■ Aim of the task: Starting with the line containing "Where should I click to: Click highlighted" and going on through the line containing "click(x=1094, y=38)", write out each of those lines in full, and shift every click coordinate by adding 147 to it.

# # # # # # #

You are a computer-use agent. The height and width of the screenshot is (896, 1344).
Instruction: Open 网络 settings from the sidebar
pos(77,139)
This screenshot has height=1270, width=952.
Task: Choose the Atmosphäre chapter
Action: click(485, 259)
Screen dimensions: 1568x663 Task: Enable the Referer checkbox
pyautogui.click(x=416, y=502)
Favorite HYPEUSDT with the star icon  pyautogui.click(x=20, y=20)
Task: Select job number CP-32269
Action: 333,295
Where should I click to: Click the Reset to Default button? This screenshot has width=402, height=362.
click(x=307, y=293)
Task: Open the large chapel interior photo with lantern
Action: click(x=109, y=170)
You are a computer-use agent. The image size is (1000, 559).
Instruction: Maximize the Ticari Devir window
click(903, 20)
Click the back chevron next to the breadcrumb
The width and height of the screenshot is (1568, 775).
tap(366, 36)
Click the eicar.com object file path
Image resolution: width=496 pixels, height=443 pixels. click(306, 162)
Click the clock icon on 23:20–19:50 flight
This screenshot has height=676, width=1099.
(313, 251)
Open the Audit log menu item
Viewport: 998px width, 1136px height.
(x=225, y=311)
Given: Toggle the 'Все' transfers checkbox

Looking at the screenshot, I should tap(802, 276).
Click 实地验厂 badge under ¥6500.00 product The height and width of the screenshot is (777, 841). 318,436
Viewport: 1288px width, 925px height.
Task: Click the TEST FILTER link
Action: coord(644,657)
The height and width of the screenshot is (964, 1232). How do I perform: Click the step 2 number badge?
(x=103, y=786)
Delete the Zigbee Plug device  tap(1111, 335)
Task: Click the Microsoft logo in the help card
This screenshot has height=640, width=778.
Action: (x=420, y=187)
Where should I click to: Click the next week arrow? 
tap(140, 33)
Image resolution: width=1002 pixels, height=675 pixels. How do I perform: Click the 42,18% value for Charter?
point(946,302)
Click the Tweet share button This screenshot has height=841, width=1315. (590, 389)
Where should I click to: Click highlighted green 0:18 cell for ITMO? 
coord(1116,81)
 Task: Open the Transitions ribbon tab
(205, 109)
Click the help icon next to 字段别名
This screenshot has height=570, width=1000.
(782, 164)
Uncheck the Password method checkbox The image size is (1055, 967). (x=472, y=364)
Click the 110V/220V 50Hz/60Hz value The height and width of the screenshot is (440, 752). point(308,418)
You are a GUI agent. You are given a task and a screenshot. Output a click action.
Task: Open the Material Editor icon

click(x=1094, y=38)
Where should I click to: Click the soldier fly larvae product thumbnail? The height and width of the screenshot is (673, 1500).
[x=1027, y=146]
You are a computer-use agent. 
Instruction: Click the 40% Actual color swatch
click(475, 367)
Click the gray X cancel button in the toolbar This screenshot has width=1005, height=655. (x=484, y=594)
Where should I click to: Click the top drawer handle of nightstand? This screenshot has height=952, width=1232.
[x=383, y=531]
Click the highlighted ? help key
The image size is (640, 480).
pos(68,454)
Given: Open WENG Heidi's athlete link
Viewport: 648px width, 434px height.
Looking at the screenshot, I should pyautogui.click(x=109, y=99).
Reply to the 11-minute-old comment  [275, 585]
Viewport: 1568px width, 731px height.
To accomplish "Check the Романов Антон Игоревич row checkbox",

# # # # # # #

■ Complete response:
Where should I click to: Click highlighted green 0:18 cell for ITMO? 
coord(1263,228)
 Task: Open the Transitions ribbon tab
(352, 256)
Click the help icon next to 字段别名
This screenshot has height=570, width=1000.
(929, 311)
Uncheck the Password method checkbox The image size is (1055, 967). (x=619, y=511)
Click the 110V/220V 50Hz/60Hz value The height and width of the screenshot is (440, 752). point(455,565)
You are a GUI agent. You are given a task and a screenshot. Output a click action.
Task: Open the Material Editor icon

click(x=1241, y=185)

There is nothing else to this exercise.